What you are asked to do
Go to the line holding "This screenshot has" in the data below. Return it and each line after it through the last, exactly, and skip the pictures.

____ Given records

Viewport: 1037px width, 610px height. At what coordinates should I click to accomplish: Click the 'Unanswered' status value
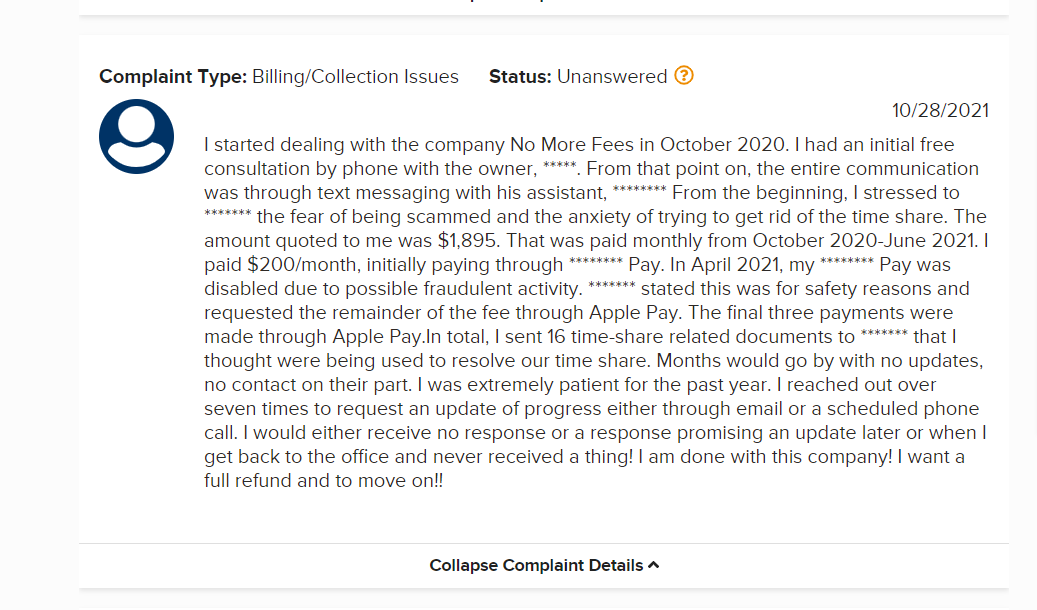(x=612, y=76)
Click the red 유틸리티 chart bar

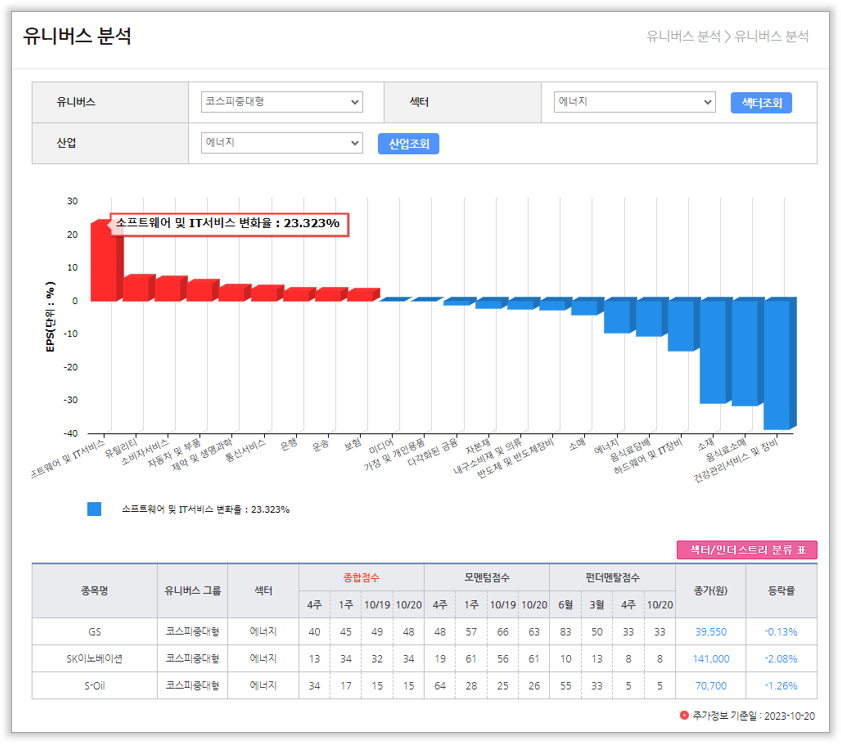[x=137, y=288]
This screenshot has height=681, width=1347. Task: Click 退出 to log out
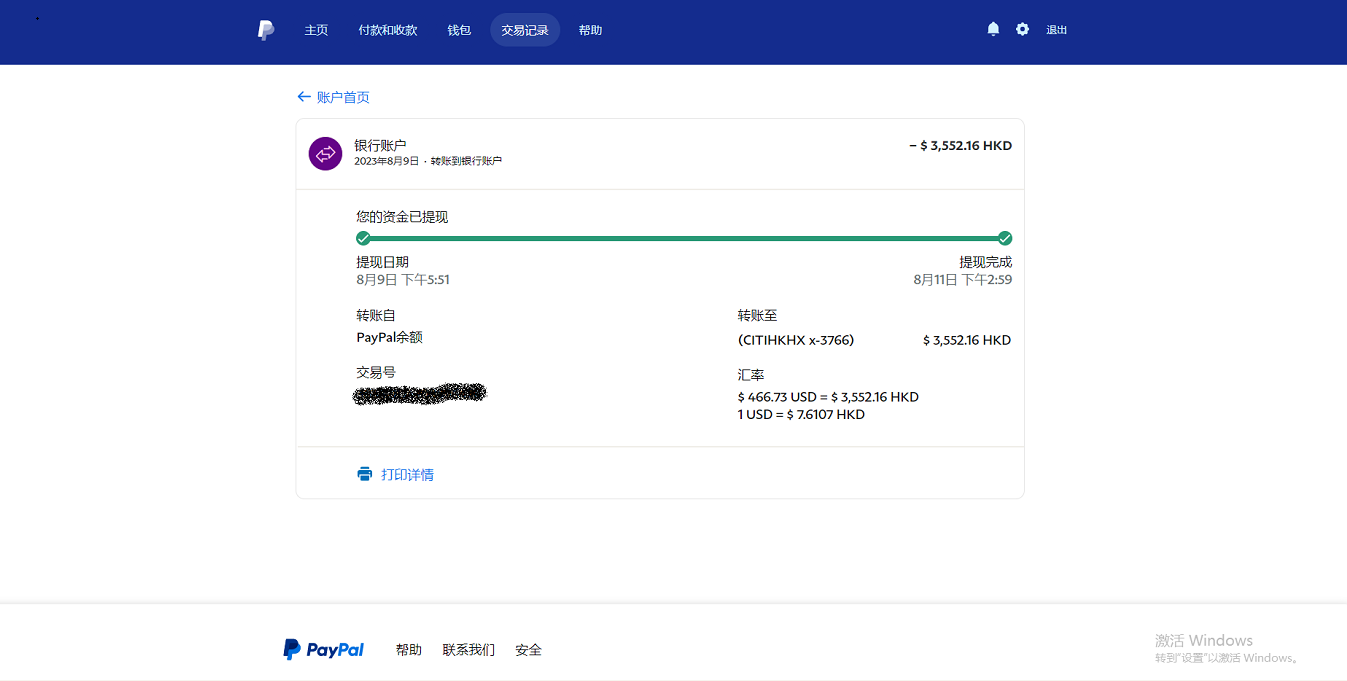pyautogui.click(x=1057, y=30)
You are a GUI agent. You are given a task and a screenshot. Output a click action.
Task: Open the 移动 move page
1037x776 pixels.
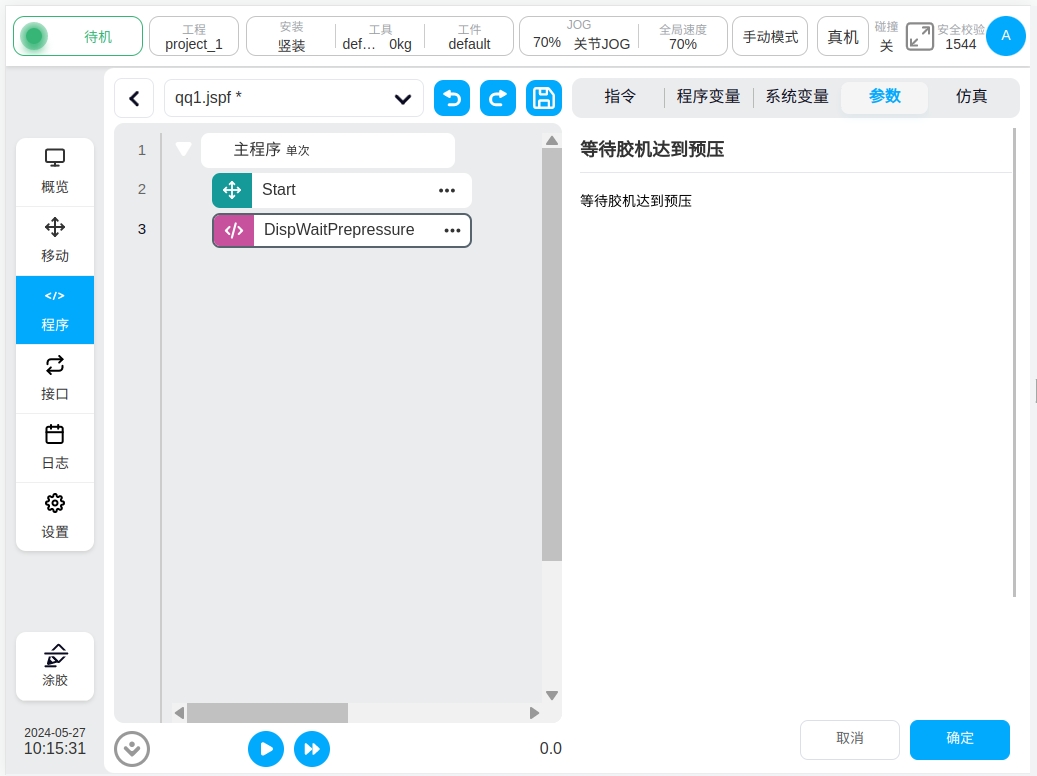55,241
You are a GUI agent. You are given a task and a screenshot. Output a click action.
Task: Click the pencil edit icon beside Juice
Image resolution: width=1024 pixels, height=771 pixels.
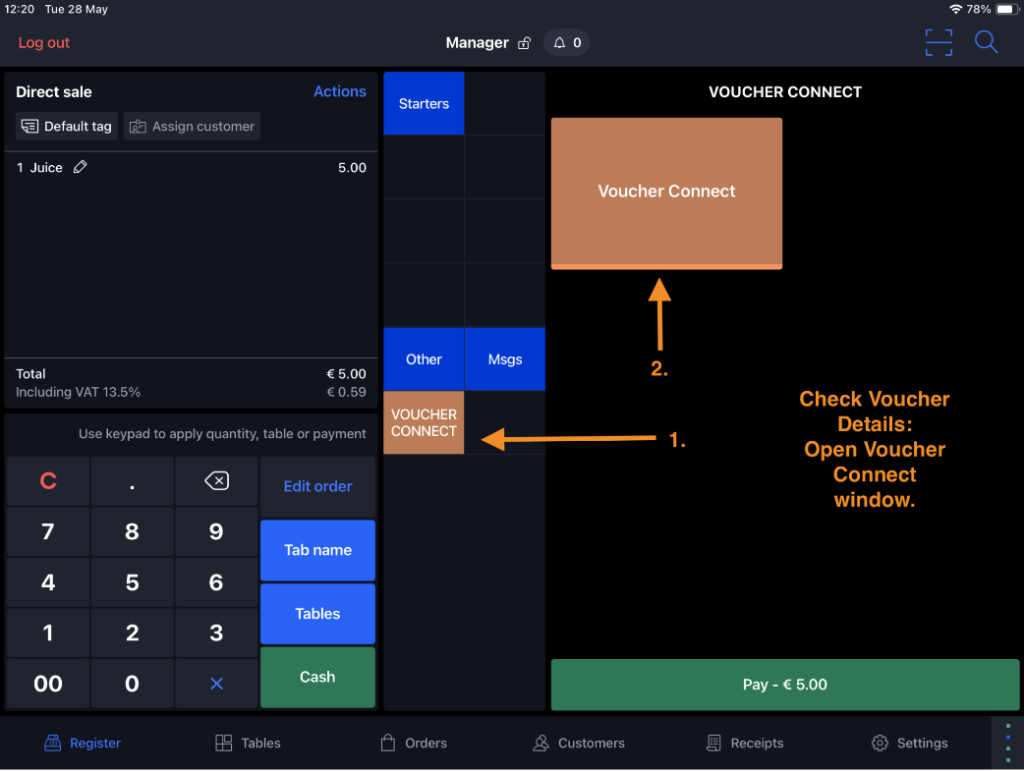pyautogui.click(x=80, y=168)
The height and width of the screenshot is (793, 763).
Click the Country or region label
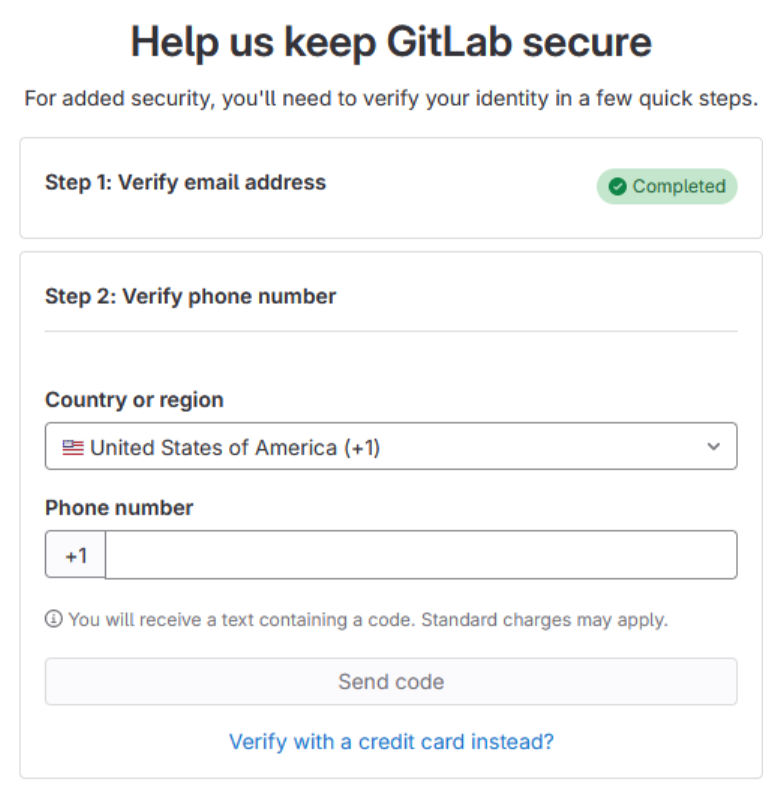click(x=134, y=400)
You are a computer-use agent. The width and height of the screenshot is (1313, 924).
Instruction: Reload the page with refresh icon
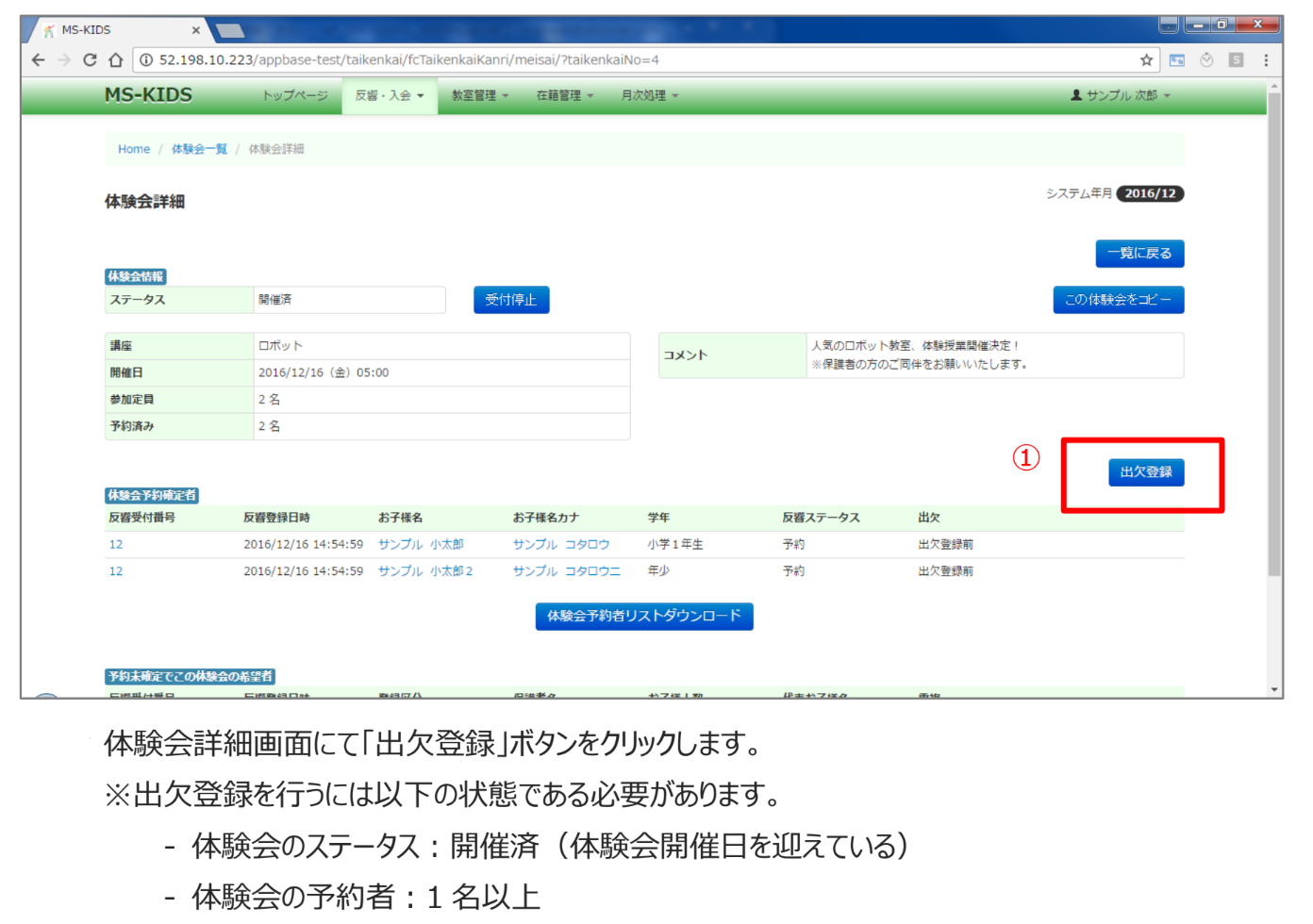pos(90,60)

________

Solution to this task
This screenshot has height=681, width=1347. Task: Click 退出 to log out
pyautogui.click(x=1057, y=30)
You are a GUI agent. You are given a task and a screenshot. Output a click action.
Task: Open the 移动 move page
1037x776 pixels.
55,241
You are a GUI agent. You are given a task and a screenshot. Output a click action.
Task: Click the pencil edit icon beside Juice
Image resolution: width=1024 pixels, height=771 pixels.
pyautogui.click(x=80, y=168)
The height and width of the screenshot is (793, 763).
Click the Country or region label
click(x=134, y=400)
You are a computer-use agent. The width and height of the screenshot is (1313, 924).
Instruction: Reload the page with refresh icon
pos(90,60)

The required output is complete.